Perrigo Company plc, Dr. Reddy’s Laboratories Ltd., and Novitium Pharma all recently issued voluntary recalls of ranitidine products. Both Perrigo and Dr. Reddy’s announced recalls on October 23, 2019, while Novitium announced its recall on October 25. All recalls are related to concerns of contamination with NDMA.

• Perrigo: Recalling all pack sizes of generic ranitidine worldwide. The company explains that after regulatory bodies announced that ranitidine may potentially contain NDMA, Perrigo began testing of its externally sourced ranitidine active pharmaceutical ingredient (API) and ranitidine-based products. Based on preliminary results, Perrigo stopped shipment of the product on October 8, 2019. Based on the totality of the data gathered, the company decided to implement a voluntary recall. The company is notifying all customers via phone, email, or other methods, and arranging for the return of all recalled products.
• Reddy’s: Recalling all over-the-counter and prescription tablets & capsules, sold under brand names Dr. Reddy’s, Kroger, Walgreens, and others. The company initiated the recall of all medications sold in the U.S. due to “confirmed contamination with N-Nitrosodimethylamine (NDMA) above levels established by the FDA.” According to the company, Dr. Reddy’s has not received any reports of adverse events related to the recall as of the recall date. All products with expiration dated September 2019 to June 2021 are being recalled.
• Novitium: Recalling ranitidine hydrochloride capsules 150 and 300 mg within expiry in the U.S. Novitium states that the capsules are being recalled: “because of potential N-Nitrosodimethylamine (NDMA) amounts above levels established by the FDA.” According to t the company, no reports of adverse events have been received. The affected capsules can be identified by NDC numbers stated on the product label, including 70954-001-20, 70954-001-40, 70954-002-10, and 70954-002-40.

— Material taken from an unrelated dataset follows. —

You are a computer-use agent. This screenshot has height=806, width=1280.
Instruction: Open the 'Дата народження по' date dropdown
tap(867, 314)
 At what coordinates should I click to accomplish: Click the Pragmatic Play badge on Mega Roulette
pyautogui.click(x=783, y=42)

Does Ranitidine Degrade and Form NDMA on Its Own?

NDMA is a known environmental contaminant classified as a probable human carcinogen. Though small amounts reportedly pose no immediate health risks, higher doses over a long period of time have the potential to increase the risk of cancer.

The chemical was used to make rocket fuel years ago but was banned from that process after high levels were found in the air, soil, and water. NDMA may also be formed as a by-product of other manufacturing processes. Humans may be exposed through a variety of sources, including foods, tobacco smoke, household items, and the general environment.

Though the FDA and ranitidine manufacturers have so far described the NDMA as an “impurity,” there are some who believe the carcinogen may be produced in the digestive system from the ingredients used in the medication. The FDA is continuing to investigate to determine the source of the NDMA, but meanwhile online pharmacy Valisure, which alerted the FDA to the ranitidine issues in June 2019, stated that the drug itself can directly degrade and form NDMA.